Distributed I/O

More Information about Distributed I/O

Distributed I/O Systems

Distributed I/O systems include small field devices with a wide range of I/O options. This can include counter inputs, digital and analog channels and temperature measurements. These modular devices provide a flexibility lacking in traditional devices, like a PLC, that require a high density channel count and long cable runs. Distributed I/O systems reduce wiring and installation costs as well as allowing for quick machine setup and easy expansion. Distributed I/O can be employed in a physically local arrangement with control and remote I/O in a single enclosure. This setup can provide diagnostics, modularity and short-circuit protection. Other applications may use both rack-mounted and distributed I/O. Rack-mounted I/O supports many points requiring fast response and local devices where wiring is minimal, while distributed I/O connects some remote devices. Systems that extend over a large area may use rack I/O for local control panel indicators, push buttons and related devices while using a distributed system for the remote devices.

FAQs

What are I/O modules used for in control cabinets?

I/O modules are an essential part of control cabinets in industrial automation systems. They are used to interface between the input/output signals from various field devices and the programmable logic controller (PLC) or distributed control system (DCS) that controls the process.

I/O

Digital Signals

Digital signals are represented in either a true or false. There is no gray area with digital signals. An example of this might be a light switch. A light switch is either on or off. Another example of this might be a motor that is running or not running. Digital signals can be generated with both AC and DC circuits with varying voltages, currents and resistance. Some practical examples of using digital signals in an industrial environment might be if a pump is running or not running or a whether a valve is open or closed.

Analog Signals

Analog signals convey information in the form of a range. A light switch might be on or off as a digital signal, but a dimmer switch would be an analog signal. It can be on or off, but it can also be somewhere in between. A practical example of using analog signals in an industrial environment would be if there is a need to measure the level of a tank; whether it's full, empty or somewhere in between. Analog signals can take many different forms with some of the more common being a 4 to 20 milliamp signal or a 0 to 5 or 0 to 10 volt signal. 

Output Signals

Output signals send data out and can be either analog or digital. For example, a digital output could be a run command to a motor. In this case, a signal would be sent that tells a motor to either start or stop.

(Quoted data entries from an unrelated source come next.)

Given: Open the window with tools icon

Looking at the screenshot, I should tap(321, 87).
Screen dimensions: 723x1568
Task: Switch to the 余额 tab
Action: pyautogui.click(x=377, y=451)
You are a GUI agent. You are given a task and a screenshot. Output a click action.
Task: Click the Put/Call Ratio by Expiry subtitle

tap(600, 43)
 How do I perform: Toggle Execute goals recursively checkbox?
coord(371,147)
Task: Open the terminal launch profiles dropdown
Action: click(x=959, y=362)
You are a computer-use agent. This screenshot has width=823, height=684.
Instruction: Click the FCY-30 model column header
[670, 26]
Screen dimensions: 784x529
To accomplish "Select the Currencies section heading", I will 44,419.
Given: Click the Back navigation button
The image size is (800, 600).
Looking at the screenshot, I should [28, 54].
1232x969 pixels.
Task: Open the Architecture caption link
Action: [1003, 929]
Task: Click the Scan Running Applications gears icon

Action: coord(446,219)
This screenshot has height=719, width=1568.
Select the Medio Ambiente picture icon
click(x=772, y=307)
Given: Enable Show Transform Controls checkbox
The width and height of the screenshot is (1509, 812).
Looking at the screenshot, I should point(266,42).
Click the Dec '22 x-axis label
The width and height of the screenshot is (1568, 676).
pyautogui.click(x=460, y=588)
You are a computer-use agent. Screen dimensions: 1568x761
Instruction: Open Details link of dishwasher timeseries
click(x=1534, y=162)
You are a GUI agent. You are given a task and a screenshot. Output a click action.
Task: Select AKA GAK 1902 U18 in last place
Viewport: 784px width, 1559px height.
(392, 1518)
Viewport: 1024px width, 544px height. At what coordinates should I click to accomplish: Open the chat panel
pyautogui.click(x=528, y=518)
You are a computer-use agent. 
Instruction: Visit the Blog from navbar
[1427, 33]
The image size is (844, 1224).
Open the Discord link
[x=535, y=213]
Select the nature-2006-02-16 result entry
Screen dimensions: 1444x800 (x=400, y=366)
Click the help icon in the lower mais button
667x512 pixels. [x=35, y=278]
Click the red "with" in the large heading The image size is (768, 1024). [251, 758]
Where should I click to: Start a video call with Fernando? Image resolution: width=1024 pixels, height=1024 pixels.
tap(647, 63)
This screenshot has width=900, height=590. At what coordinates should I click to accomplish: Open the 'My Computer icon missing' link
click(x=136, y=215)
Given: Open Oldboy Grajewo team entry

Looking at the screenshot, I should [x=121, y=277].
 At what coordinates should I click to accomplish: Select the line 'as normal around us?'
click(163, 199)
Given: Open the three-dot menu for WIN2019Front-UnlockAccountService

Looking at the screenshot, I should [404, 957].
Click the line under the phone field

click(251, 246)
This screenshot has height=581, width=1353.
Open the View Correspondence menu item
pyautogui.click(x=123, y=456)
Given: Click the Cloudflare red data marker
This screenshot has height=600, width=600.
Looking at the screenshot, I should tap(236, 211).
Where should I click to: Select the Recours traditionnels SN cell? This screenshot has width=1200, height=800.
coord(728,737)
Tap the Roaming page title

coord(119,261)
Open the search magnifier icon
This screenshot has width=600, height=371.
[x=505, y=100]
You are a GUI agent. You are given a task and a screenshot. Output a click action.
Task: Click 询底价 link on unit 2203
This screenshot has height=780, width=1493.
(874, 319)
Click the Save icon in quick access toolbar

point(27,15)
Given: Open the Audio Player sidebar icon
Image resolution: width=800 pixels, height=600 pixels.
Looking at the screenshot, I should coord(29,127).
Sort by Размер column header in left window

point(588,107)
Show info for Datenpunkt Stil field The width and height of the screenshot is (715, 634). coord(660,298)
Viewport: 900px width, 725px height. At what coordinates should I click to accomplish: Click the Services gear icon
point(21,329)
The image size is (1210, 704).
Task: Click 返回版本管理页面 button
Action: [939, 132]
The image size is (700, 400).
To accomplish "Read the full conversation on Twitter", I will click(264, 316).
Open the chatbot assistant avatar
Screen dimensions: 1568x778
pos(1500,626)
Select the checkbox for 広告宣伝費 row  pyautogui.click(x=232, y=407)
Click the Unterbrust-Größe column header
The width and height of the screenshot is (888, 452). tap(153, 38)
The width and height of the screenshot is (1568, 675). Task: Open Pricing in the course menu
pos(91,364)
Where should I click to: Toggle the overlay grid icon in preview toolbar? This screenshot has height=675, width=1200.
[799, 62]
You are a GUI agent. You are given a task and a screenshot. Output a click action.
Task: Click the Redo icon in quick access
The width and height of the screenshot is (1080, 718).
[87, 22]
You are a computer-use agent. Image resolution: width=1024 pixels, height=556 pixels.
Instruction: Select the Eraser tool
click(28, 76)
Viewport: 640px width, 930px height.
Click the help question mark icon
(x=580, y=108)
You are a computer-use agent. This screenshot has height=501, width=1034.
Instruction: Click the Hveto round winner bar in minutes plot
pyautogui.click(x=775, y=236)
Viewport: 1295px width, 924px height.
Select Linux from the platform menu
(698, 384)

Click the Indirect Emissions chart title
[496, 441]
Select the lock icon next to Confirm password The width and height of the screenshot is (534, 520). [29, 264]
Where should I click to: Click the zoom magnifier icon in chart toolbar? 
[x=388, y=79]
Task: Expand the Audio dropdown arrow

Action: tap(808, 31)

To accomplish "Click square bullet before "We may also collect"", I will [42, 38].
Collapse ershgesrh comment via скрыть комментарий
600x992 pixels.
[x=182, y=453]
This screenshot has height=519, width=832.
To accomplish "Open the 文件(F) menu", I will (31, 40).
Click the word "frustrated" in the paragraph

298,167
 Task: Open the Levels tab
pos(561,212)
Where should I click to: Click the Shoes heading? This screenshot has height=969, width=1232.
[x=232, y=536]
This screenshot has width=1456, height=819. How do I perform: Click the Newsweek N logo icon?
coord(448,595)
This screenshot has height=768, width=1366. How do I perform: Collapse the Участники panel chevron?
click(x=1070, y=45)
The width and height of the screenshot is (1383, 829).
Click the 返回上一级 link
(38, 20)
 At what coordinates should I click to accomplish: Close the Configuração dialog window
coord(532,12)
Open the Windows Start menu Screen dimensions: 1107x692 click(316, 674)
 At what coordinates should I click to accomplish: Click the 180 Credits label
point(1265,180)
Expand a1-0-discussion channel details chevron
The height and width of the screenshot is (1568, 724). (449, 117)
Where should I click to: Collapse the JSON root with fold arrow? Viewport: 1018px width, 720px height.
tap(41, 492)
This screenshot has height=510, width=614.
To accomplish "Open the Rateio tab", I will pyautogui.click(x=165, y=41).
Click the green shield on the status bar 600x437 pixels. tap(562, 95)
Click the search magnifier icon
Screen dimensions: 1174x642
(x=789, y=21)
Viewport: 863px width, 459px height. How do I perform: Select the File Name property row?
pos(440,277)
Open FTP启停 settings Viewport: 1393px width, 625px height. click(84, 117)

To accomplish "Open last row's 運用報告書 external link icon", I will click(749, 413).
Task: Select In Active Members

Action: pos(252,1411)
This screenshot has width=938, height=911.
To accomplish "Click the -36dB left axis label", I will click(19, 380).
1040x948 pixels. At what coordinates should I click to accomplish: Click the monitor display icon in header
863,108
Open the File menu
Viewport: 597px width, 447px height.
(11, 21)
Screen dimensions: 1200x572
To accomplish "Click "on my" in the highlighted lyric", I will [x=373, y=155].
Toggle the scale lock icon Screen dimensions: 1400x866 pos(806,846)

An analog output could be sent to control the speed of that motor, since analog signals have the ability to control a range of values.

Inputs Signals

Inputs signals are received data from either a digital or analog source.  Just like with output signals, inputs can be either digital (which would tell if a motor is running or a door has been opened) or analog (which would be able to tell if the pressure in a pipe is too high or what the level in a water tank is).